Analyze split or merge event — analyze_split_or_merge

Analyze (and, if make_plot=T make a visualization of) a fission-fusion event.

Usage

analyze_split_or_merge_event(
  events,
  i,
  xs,
  ys,
  timestamps,
  max_time = 600,
  thresh_h = 50,
  thresh_l = 15,
  depart_or_arrive_radius = 15,
  time_window = 300,
  seconds_per_time_step = 1,
  breaks = NULL,
  break_by_day = F,
  make_plot = T
)

Arguments

events: a data frame of fission-fusion events, output from identify_splits_and_merges
i: index of the row to use in the events table
xs: n_inds x n_times matrix of x coordinates
ys: n_inds x n_times matrix of y coordinates
timestamps: vector of timestamps of length n_times in datetime format
max_time: maximum time steps forward and back to look for the start and end of the event (units are timesteps, not seconds)
thresh_h: upper threshold for determining when subgroups are "apart" (default 50)
thresh_l: lower threshold for determining when subgroups are "together" (default 15)
depart_or_arrive_radius: threshold for determining what an individual has departed (for fissions) or arrived (for fusions) at the group, used in computing departure/arrival times and headings
time_window: time steps to move backward or forward in time to identify the before and after times (units are timesteps, not seconds)
seconds_per_time_step: seconds per time step (default 1)
breaks: indexes to breaks in the data (default NULL treats data as a contiguous sequence). If specified, overrides break_by_day
break_by_day: whether to break up data by date (T or F)
make_plot: whether to plot the event (if T) or not (if F)

Value

Returns a list (out) of information extracted about the event, as well as a plot (if make_plot = T).

The list contains:

start_time: start time index

end_time: end time index

before_time: before time index

after_time: after time index

disps: matrix of displacements of the different subgroups (rows) during the different time intervals (columns). Rows and columns are named for easy access.

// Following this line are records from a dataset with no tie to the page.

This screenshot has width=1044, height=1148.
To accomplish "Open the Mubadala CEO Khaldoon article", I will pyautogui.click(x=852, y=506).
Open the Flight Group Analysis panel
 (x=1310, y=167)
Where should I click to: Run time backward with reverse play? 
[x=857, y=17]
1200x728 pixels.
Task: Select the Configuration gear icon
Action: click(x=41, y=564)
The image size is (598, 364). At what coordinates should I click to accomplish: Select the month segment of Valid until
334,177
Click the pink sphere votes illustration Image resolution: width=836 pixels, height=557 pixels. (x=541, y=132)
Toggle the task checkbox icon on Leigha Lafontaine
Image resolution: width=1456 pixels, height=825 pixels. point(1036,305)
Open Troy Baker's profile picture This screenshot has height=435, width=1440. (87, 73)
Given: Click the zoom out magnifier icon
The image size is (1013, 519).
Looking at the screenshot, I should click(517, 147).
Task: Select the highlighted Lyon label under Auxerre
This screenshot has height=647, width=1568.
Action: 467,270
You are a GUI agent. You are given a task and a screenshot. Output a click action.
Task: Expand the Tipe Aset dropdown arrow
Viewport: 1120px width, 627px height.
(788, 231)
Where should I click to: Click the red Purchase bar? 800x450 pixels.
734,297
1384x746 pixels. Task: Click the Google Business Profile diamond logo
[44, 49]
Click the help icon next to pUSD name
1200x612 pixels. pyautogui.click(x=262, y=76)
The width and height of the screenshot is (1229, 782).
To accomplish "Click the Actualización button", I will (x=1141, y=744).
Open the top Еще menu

speeds: same format as disps matrix, but with speeds, in m / s

split_angle: split angle in degrees, description above

turn_angle_A: turning angle for subgroup A in degrees, description above

turn_angle_B: turn angle for subgroup B in degrees, description above

depart_or_arrive_times: vector of departure (fission) or arrival (fusion) times for each individual in big_group_idxs (from original events table)

depart_or_arrive_headings: vector of departure (fission) or arrival (fusion) headings for each individual in big_group_idxs (from original events table)

depart_or_arrive_time_diff: difference between the mean departure (fission) or arrival (fusion) time across the two subgroups

depart_or_arrive_heading_diff: difference between the mean vector departure (fission) or arrival (fusion) heading across the two subgroups

The plot shows (top) dyadic distance over time with lines showing the identified times and (bottom) a visualization of trajectories of the two subgroups.

Details

This function takes in information about a fission or fusion event as well as tracking data to identify relevant time points in the fission or fusion event and compute relevant metrics about the event. First, the start_time and end_time of the event are determined based on a double threshold method, then a before_time and after_time are identified. This identifies 3 phases of the event: before (before_time:start_time), during (start_time:end_time) and after (end_time:after_time). Finally the displacements and speeds of the subgroups during these phases and various relevant angles are calculated. More details are given below. Note that this function can only consider events involving 2 subgroups.

Additional details

How are the start and end time identified?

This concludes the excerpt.